На радость фон Кесселя и официальный обед прошел в том же духе. Будучи не в духе, Муссолини произнес всего несколько фраз. Гитлер, вместо овощей, грыз собственные ногти, нервно соединяя и разъединяя время от времени кисти рук. Не только фон Кессель, но и другие официальные лица в министерстве иностранных дел, включая самого министра, считали перспективу итало-германского союза после столетий неприязни и взаимного недоверия губительной для Германии. В ноябре 1936 года Муссолини, обозленный временными санкциями Лиги Наций в отношении Италии и ее неспособностью остановить Гитлера, впервые сказал о взаимоотношениях, «близких к оси», между Римом и Берлином. Фон Кессель надеялся, что эта «ось» останется фикцией.
И все же, как фон Кессель потом вспоминал, он оказался «свидетелем трагедии — рождения «оси». По площади шеренга за шеренгой прошли две тысячи штурмовиков в коричневых рубашках и эсэсовцев — в черных, печатая шаг и горланя песню «Германия превыше всего».
«Белокурые бестии выглядели как молодые бычки, от вида которых лицо Муссолини просияло», — добавил затем фон Кессель.
Дуче, сам большой мастер блефа, отреагировал на этот марш, как и рассчитывал Гитлер. Будучи всю свою жизнь довольно слабым человеком, поклонявшимся силе, он увидел в Гитлере лицо, персонифицирующее мускулы и мощь, личность, которая может заставить трепетать весь мир, как об этом когда-то мечтал одиннадцатилетний Бенито Муссолини.

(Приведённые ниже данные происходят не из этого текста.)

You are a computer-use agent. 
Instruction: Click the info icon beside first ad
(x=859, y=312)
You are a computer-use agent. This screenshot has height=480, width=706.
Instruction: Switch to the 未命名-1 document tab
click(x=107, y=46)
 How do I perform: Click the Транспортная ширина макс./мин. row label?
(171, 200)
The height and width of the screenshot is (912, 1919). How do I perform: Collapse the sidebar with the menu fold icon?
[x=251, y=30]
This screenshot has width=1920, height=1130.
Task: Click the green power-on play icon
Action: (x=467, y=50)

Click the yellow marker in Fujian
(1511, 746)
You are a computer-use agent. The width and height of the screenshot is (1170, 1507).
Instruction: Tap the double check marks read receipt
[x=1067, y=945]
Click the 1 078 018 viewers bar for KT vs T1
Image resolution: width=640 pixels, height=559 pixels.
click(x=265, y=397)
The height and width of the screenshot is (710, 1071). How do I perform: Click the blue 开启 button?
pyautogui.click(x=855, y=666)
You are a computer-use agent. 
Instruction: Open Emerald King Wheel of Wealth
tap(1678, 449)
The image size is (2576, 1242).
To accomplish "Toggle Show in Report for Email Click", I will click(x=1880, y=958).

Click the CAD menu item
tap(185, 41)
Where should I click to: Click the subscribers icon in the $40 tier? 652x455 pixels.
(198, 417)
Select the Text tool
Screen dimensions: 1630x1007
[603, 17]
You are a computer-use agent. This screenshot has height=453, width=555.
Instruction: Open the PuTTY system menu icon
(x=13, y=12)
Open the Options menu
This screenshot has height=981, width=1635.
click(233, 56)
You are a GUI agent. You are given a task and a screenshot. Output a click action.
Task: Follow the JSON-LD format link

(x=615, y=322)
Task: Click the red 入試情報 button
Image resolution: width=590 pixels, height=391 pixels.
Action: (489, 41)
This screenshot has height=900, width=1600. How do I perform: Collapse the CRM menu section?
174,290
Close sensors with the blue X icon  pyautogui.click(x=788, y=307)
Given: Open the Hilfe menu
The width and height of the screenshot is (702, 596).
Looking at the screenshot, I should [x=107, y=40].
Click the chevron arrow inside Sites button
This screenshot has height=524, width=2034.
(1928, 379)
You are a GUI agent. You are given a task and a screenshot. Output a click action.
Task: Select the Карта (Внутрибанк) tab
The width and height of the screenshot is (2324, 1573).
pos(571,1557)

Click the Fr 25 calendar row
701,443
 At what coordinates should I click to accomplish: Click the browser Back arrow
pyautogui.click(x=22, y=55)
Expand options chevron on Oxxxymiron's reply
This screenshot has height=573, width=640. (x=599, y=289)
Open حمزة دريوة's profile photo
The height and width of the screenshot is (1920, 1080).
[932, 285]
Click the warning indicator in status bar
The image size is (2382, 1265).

Со времени той апокалипсической ночи на балконе дворца Венеция Муссолини был внутренне подготовлен к такому развитию событий. Речи его день ото дня становились все воинственнее. А во время своей очередной поездки в Болонью он заявил:
— Оливковая роща мира проросла в лесу из восьми миллионов штыков.
Диктатор декретировал военную подготовку итальянских мальчишек начиная с шести лет и нелюбезно воспринял отказ пацифистски настроенного австрийского канцлера Курта фон Шушинга присутствовать на его военных маневрах. В интервью Джону Уайтекеру, представлявшему «Нью-Йорк геральд трибюн», Муссолини истолковал это следующим образом:
— В ближайшее время я предложу Гитлеру… сделать Австрию частью Германии. В 1934 году я мог разгромить его армию… сейчас уже нет.
— Каким вы видите будущее Италии в 1940 году, когда никакое объединение мировых держав не сможет противостоять Германии? — спросил журналист.
— К тому времени, — воскликнул Муссолини, ударив кулаком по крышке стола, — Италия станет союзницей Германии.
Когда Гитлер пригласил его посетить официально Третий рейх, это подняло у Муссолини дух собственного достоинства.
— Мы должны выглядеть в большей степени пруссаками, чем они сами, — возбужденно произнес он и тут же предложил троим портным разработать дизайн новой формы специально для приемов — мундир с высоким воротом, украшенный золотыми пуговицами. Беспристрастные наблюдатели отмечали, что дуче в последнее время чуть ли не по пять раз на дню менял свои шляпы и одежду, украшая ее одиннадцатью орденскими лентами.